§ Brief: Continue the e-cigarette commentary from the end of its last paragraph.

§ Excerpt to read:

▼

Every so often, a burst of technology can change society’s trajectory in major ways. Airplanes have shrunk world travel to less than 24 hours. Cellphones have freed us from landlines. We are now faced with a disruption that could dramatically change the way we use nicotine and improve the country’s health, except many lawmakers won’t let us.
Without the deadly tar and other products of combustion found in tobacco cigarettes, e-cigarettes are growing in popularity as a way to transition off combustible cigarettes. While e-cigarettes are not totally safe or healthful, they are far less harmful than cigarettes. Public Health England estimates that electronic cigarettes are no less than 95 percent safer than combustible cigarettes and both Public Health England and the Office of the Surgeon General report that e-cigarettes have a similar risk profile to other nicotine replacements, such as the patch and nicotine gum.
Much like the difference between the first cellphones that were about the size of a loaf of bread and cost nearly $4,000, current ones that you can lose in your pocket and are more affordable than landlines, e-cigarettes have gone through a similar evolution. When they were introduced in 2007, they were more of a novelty without any real potential to help people quit. Those original e-cigarettes had only about half the nicotine of combustible cigarettes and cost about as much. They also didn’t offer much in the way of customization, including a fairly limited palate of potential flavors.

▲

§ Excerpted records:
▼

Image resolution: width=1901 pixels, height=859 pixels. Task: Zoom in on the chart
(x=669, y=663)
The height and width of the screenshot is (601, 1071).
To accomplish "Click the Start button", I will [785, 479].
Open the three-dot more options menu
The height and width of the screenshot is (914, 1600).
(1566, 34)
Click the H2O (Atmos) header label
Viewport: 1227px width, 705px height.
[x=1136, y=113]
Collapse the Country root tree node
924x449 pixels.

▲

§ Answer to the exercise:
In recent years, however, the quality and availability both have improved to the point that e-cigarettes are now attractive substitutes and often a first option for people looking to quit smoking. Because of this paradigm shift, e-cigarettes have potential to displace combustible cigarettes from the marketplace. In fact, in 2016, André Calantzopoulos, CEO of the international tobacco company PMI, stated publicly that he envisions a future without combustible cigarettes.
Those old, clunky cellphones, now a telltale sign of a movie made in the 1990s, were toys for people who had too much money – accouterments of the good life. Like those first generation cellphones, early e-cigarettes were designed to meet a recreational desire and not to fulfill some larger quest to save the 5.4 million people who die from cigarettes every year. But it’s hard to deny that, with improvements in subsequent generations, e-cigarettes are now widely used as a quitting tool for smokers.
Flavor options play an important part in that. A recent report in The International Journal of Environmental Research and Public Health showed that limits on vapers’ flavor choices negatively impact e-cigarette use. About 40 percent of former and current adult smokers predict that removing their ability to choose flavors would make them less likely to remain abstinent or even attempt to quit in the first place. In fact, data in this report define a flavor pattern that is common in transitioning off cigarettes – current smokers are partial to the flavor of traditional tobacco, while fruit and sweet flavors are preferred by former smokers.
That finding would conceivably be a reason to enact flavor prohibitions to deter people from starting smoking, but the evidence does not support the idea that e-cigarettes are a gateway to smoking. The Centers for Disease Control and Prevention recently released their 2016 National Youth Tobacco Surveys data and there is good news all-around. Cigarette smoking among high school adolescents is at an all-time low of 13 percent, down from 17 percent in previous years. E-cigarette use is also down, falling to 11 percent from 16 percent in previous years. This cannot be emphasized enough – current policies to keep young people from smoking are working, at no time in history has youth tobacco use been this low.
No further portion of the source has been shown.